__Listed records__:
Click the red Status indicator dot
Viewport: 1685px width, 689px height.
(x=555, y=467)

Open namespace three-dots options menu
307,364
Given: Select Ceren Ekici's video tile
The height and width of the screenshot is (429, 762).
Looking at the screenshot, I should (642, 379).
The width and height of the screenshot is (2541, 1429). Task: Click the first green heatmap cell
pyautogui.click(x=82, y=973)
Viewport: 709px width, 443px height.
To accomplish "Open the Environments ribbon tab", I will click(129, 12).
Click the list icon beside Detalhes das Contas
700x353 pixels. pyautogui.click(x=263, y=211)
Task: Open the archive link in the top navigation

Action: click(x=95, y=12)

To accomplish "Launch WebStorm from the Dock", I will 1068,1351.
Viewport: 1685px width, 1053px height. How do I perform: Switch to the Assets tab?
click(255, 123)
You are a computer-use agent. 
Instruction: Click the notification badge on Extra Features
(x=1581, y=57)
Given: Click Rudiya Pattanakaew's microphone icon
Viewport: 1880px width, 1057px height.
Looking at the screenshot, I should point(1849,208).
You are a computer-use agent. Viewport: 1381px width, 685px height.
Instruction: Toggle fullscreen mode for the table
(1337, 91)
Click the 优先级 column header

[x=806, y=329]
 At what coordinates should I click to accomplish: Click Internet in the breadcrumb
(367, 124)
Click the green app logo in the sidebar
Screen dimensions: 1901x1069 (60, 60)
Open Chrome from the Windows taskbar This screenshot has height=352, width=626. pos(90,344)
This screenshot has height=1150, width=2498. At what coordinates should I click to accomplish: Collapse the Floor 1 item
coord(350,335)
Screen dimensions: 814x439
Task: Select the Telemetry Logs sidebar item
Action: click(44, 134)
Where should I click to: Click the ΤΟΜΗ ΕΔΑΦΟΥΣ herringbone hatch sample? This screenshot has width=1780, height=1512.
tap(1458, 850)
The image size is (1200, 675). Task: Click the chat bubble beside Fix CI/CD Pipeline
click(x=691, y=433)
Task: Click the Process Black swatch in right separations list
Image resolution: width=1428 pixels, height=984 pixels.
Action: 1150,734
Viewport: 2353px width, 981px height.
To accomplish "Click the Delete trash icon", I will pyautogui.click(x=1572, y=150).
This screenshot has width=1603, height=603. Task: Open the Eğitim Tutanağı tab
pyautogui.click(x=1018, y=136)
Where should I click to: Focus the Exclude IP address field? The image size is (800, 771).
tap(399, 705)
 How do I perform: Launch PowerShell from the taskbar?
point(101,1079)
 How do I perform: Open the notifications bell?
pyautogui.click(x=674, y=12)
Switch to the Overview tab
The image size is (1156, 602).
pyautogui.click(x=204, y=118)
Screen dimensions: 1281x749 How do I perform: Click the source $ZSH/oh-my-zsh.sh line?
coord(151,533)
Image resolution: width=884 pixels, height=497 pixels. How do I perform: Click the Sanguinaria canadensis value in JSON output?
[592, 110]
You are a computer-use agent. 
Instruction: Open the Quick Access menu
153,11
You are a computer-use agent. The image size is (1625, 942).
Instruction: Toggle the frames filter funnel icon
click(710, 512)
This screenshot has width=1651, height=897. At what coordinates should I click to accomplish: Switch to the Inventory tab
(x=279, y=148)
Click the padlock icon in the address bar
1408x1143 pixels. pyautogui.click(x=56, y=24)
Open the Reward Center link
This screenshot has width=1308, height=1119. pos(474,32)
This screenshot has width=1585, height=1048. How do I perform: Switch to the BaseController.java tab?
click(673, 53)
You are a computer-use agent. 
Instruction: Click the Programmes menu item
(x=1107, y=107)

__Required work__: Copy out each line of the listing that holds the string "will".

__Written reply__:
To accomplish "Open the Environments ribbon tab", I will click(129, 12).
To accomplish "Launch WebStorm from the Dock", I will 1068,1351.
To accomplish "Click the Delete trash icon", I will pyautogui.click(x=1572, y=150).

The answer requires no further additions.